(Records from a collection)

** Begin **

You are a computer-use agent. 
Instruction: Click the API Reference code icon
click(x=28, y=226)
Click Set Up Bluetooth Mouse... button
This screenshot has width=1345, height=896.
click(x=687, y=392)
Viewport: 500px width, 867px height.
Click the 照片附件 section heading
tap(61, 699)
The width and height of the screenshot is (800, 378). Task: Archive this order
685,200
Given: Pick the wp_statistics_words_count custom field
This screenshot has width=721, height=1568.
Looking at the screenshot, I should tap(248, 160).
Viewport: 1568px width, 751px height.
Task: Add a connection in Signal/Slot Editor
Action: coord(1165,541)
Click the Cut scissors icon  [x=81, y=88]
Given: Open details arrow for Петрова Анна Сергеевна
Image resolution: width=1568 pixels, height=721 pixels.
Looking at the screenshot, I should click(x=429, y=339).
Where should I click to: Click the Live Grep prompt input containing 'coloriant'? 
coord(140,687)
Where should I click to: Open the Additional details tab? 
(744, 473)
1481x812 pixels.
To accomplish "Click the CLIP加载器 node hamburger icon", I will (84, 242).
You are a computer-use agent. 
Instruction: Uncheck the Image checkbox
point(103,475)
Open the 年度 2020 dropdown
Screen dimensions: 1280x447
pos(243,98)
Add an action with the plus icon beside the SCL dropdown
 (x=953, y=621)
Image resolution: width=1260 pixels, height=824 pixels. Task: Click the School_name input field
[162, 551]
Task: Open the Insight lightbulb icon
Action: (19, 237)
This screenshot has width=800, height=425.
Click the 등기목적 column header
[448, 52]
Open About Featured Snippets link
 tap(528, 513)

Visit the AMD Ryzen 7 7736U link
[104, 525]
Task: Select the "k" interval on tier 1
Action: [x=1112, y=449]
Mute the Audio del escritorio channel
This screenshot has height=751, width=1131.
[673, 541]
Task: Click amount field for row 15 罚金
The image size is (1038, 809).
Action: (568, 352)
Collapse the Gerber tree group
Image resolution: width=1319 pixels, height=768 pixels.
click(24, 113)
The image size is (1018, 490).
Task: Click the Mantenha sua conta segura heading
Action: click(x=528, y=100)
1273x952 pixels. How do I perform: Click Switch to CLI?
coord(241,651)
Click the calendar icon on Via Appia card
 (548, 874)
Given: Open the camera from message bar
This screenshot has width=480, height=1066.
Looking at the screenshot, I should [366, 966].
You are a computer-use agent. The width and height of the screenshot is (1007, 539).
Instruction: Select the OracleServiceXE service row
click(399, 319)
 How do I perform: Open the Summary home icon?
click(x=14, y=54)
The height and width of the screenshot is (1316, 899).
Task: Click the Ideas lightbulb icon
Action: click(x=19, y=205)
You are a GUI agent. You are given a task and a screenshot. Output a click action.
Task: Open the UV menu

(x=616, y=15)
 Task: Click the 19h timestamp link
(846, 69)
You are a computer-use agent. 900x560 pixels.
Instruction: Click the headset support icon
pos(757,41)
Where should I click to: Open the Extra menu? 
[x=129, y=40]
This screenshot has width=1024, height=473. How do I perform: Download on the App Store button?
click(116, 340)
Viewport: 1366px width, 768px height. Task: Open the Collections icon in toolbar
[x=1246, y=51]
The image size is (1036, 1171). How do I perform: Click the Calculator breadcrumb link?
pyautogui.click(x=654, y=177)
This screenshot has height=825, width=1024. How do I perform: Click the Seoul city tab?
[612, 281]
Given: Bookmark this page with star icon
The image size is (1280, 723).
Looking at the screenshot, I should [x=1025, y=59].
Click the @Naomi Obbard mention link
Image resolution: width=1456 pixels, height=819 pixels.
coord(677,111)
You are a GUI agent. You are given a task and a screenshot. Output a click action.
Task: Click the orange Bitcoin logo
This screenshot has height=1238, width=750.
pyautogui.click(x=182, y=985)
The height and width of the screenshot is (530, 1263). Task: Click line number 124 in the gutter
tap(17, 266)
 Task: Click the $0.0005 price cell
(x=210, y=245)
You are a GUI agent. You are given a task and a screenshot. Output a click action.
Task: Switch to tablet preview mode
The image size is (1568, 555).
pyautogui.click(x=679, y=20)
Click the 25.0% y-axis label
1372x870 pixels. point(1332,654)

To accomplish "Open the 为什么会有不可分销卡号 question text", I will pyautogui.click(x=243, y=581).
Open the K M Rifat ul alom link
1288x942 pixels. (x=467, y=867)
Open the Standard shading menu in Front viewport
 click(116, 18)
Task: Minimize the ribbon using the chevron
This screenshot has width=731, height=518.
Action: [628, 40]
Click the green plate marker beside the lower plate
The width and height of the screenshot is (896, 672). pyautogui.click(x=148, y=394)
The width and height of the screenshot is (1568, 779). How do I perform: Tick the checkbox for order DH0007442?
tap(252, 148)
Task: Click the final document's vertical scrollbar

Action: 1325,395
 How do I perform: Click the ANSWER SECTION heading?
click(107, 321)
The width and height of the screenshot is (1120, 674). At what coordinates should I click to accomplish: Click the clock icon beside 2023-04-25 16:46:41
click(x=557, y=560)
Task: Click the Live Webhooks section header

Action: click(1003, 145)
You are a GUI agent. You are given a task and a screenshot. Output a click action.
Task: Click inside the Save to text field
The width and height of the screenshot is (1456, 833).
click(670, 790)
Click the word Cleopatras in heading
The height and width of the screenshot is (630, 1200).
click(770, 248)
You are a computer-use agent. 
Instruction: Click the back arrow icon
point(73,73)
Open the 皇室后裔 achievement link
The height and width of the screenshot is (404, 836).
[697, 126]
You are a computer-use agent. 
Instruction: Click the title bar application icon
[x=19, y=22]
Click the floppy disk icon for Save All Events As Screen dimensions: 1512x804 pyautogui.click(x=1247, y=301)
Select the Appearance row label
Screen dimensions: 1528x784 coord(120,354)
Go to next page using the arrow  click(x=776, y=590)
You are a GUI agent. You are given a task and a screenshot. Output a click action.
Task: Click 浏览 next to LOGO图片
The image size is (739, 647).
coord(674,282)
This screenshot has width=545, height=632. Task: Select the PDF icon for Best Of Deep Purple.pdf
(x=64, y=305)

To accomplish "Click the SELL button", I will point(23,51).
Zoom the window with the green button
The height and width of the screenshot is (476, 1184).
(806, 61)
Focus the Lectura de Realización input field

** End **

Aim of the task:
Extract every line of the listing above, keeping each one unchanged.

Task result:
You are a computer-use agent. 
Instruction: Click the API Reference code icon
click(x=28, y=226)
Click Set Up Bluetooth Mouse... button
This screenshot has width=1345, height=896.
click(x=687, y=392)
Viewport: 500px width, 867px height.
Click the 照片附件 section heading
tap(61, 699)
The width and height of the screenshot is (800, 378). Task: Archive this order
685,200
Given: Pick the wp_statistics_words_count custom field
This screenshot has width=721, height=1568.
Looking at the screenshot, I should tap(248, 160).
Viewport: 1568px width, 751px height.
Task: Add a connection in Signal/Slot Editor
Action: coord(1165,541)
Click the Cut scissors icon  [x=81, y=88]
Given: Open details arrow for Петрова Анна Сергеевна
Image resolution: width=1568 pixels, height=721 pixels.
Looking at the screenshot, I should click(x=429, y=339).
Where should I click to: Click the Live Grep prompt input containing 'coloriant'? 
coord(140,687)
Where should I click to: Open the Additional details tab? 
(744, 473)
1481x812 pixels.
To accomplish "Click the CLIP加载器 node hamburger icon", I will (84, 242).
You are a computer-use agent. 
Instruction: Uncheck the Image checkbox
point(103,475)
Open the 年度 2020 dropdown
Screen dimensions: 1280x447
pos(243,98)
Add an action with the plus icon beside the SCL dropdown
 (x=953, y=621)
Image resolution: width=1260 pixels, height=824 pixels. Task: Click the School_name input field
[162, 551]
Task: Open the Insight lightbulb icon
Action: (19, 237)
This screenshot has width=800, height=425.
Click the 등기목적 column header
[448, 52]
Open About Featured Snippets link
 tap(528, 513)

Visit the AMD Ryzen 7 7736U link
[104, 525]
Task: Select the "k" interval on tier 1
Action: [x=1112, y=449]
Mute the Audio del escritorio channel
This screenshot has height=751, width=1131.
[673, 541]
Task: Click amount field for row 15 罚金
The image size is (1038, 809).
Action: (568, 352)
Collapse the Gerber tree group
Image resolution: width=1319 pixels, height=768 pixels.
click(24, 113)
The image size is (1018, 490).
Task: Click the Mantenha sua conta segura heading
Action: click(x=528, y=100)
1273x952 pixels. How do I perform: Click Switch to CLI?
coord(241,651)
Click the calendar icon on Via Appia card
 (548, 874)
Given: Open the camera from message bar
This screenshot has width=480, height=1066.
Looking at the screenshot, I should [366, 966].
You are a computer-use agent. The width and height of the screenshot is (1007, 539).
Instruction: Select the OracleServiceXE service row
click(399, 319)
 How do I perform: Open the Summary home icon?
click(x=14, y=54)
The height and width of the screenshot is (1316, 899).
Task: Click the Ideas lightbulb icon
Action: click(x=19, y=205)
You are a GUI agent. You are given a task and a screenshot. Output a click action.
Task: Open the UV menu

(x=616, y=15)
 Task: Click the 19h timestamp link
(846, 69)
You are a computer-use agent. 900x560 pixels.
Instruction: Click the headset support icon
pos(757,41)
Where should I click to: Open the Extra menu? 
[x=129, y=40]
This screenshot has width=1024, height=473. How do I perform: Download on the App Store button?
click(116, 340)
Viewport: 1366px width, 768px height. Task: Open the Collections icon in toolbar
[x=1246, y=51]
The image size is (1036, 1171). How do I perform: Click the Calculator breadcrumb link?
pyautogui.click(x=654, y=177)
This screenshot has height=825, width=1024. How do I perform: Click the Seoul city tab?
[612, 281]
Given: Bookmark this page with star icon
The image size is (1280, 723).
Looking at the screenshot, I should [x=1025, y=59].
Click the @Naomi Obbard mention link
Image resolution: width=1456 pixels, height=819 pixels.
coord(677,111)
You are a GUI agent. You are given a task and a screenshot. Output a click action.
Task: Click the orange Bitcoin logo
This screenshot has height=1238, width=750.
pyautogui.click(x=182, y=985)
The height and width of the screenshot is (530, 1263). Task: Click line number 124 in the gutter
tap(17, 266)
 Task: Click the $0.0005 price cell
(x=210, y=245)
You are a GUI agent. You are given a task and a screenshot. Output a click action.
Task: Switch to tablet preview mode
The image size is (1568, 555).
pyautogui.click(x=679, y=20)
Click the 25.0% y-axis label
1372x870 pixels. point(1332,654)

To accomplish "Open the 为什么会有不可分销卡号 question text", I will pyautogui.click(x=243, y=581).
Open the K M Rifat ul alom link
1288x942 pixels. (x=467, y=867)
Open the Standard shading menu in Front viewport
 click(116, 18)
Task: Minimize the ribbon using the chevron
This screenshot has width=731, height=518.
Action: [628, 40]
Click the green plate marker beside the lower plate
The width and height of the screenshot is (896, 672). pyautogui.click(x=148, y=394)
The width and height of the screenshot is (1568, 779). How do I perform: Tick the checkbox for order DH0007442?
tap(252, 148)
Task: Click the final document's vertical scrollbar

Action: 1325,395
 How do I perform: Click the ANSWER SECTION heading?
click(107, 321)
The width and height of the screenshot is (1120, 674). At what coordinates should I click to accomplish: Click the clock icon beside 2023-04-25 16:46:41
click(x=557, y=560)
Task: Click the Live Webhooks section header

Action: click(1003, 145)
You are a GUI agent. You are given a task and a screenshot. Output a click action.
Task: Click inside the Save to text field
The width and height of the screenshot is (1456, 833).
click(670, 790)
Click the word Cleopatras in heading
The height and width of the screenshot is (630, 1200).
click(770, 248)
You are a computer-use agent. 
Instruction: Click the back arrow icon
point(73,73)
Open the 皇室后裔 achievement link
The height and width of the screenshot is (404, 836).
[697, 126]
You are a computer-use agent. 
Instruction: Click the title bar application icon
[x=19, y=22]
Click the floppy disk icon for Save All Events As Screen dimensions: 1512x804 pyautogui.click(x=1247, y=301)
Select the Appearance row label
Screen dimensions: 1528x784 coord(120,354)
Go to next page using the arrow  click(x=776, y=590)
You are a GUI agent. You are given a task and a screenshot. Output a click action.
Task: Click 浏览 next to LOGO图片
The image size is (739, 647).
coord(674,282)
This screenshot has width=545, height=632. Task: Select the PDF icon for Best Of Deep Purple.pdf
(x=64, y=305)

To accomplish "Click the SELL button", I will point(23,51).
Zoom the window with the green button
The height and width of the screenshot is (476, 1184).
(806, 61)
Focus the Lectura de Realización input field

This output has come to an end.